* START Task inputs *

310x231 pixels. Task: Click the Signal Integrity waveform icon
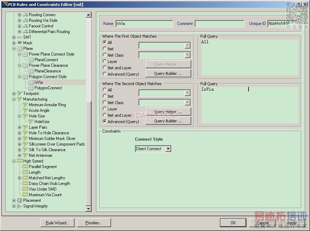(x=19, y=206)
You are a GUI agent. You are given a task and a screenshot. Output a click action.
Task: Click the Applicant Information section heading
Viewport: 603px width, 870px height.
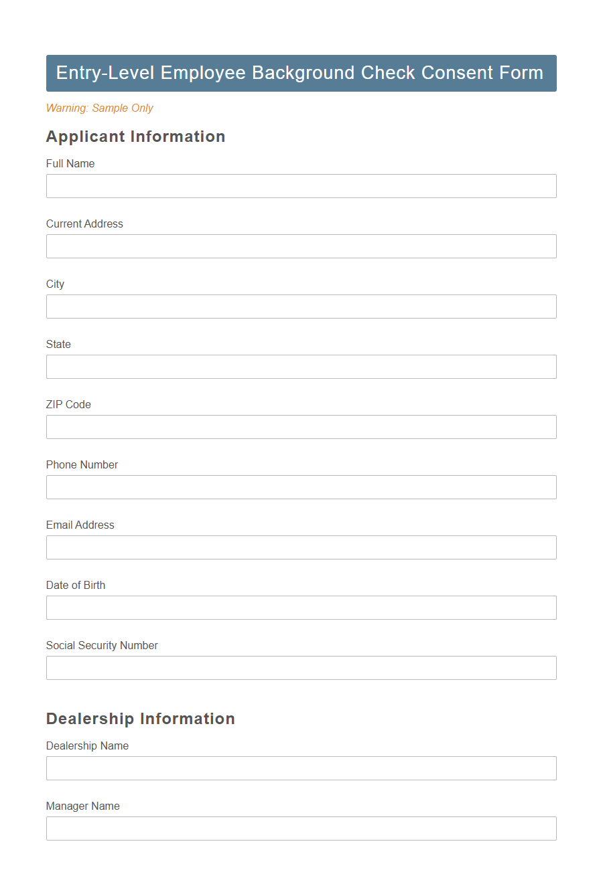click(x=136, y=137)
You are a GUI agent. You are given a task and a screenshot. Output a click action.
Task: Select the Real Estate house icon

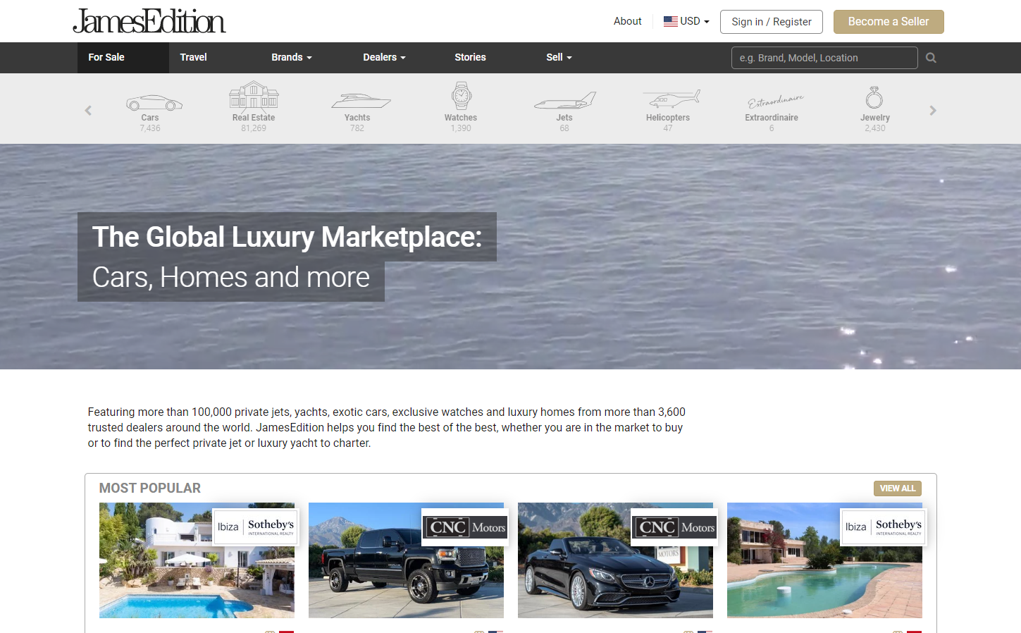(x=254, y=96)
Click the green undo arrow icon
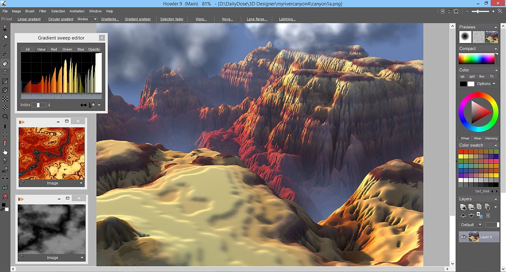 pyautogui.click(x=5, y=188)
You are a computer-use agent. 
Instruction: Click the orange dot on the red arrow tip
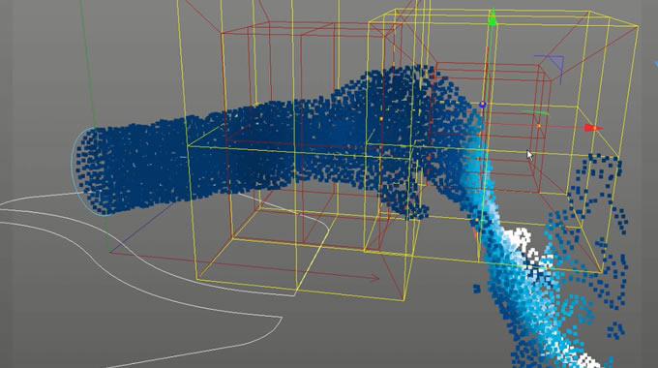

* END Task inputs *

== What is expected ==
Rewrite the records from the line containing "Click the green undo arrow icon" through the end, changing "orange" to "yellow" and keeping everything else the same. Omit the pictures.

== Result ==
Click the green undo arrow icon
 pyautogui.click(x=5, y=188)
You are a computer-use agent. 
Instruction: Click the yellow dot on the red arrow tip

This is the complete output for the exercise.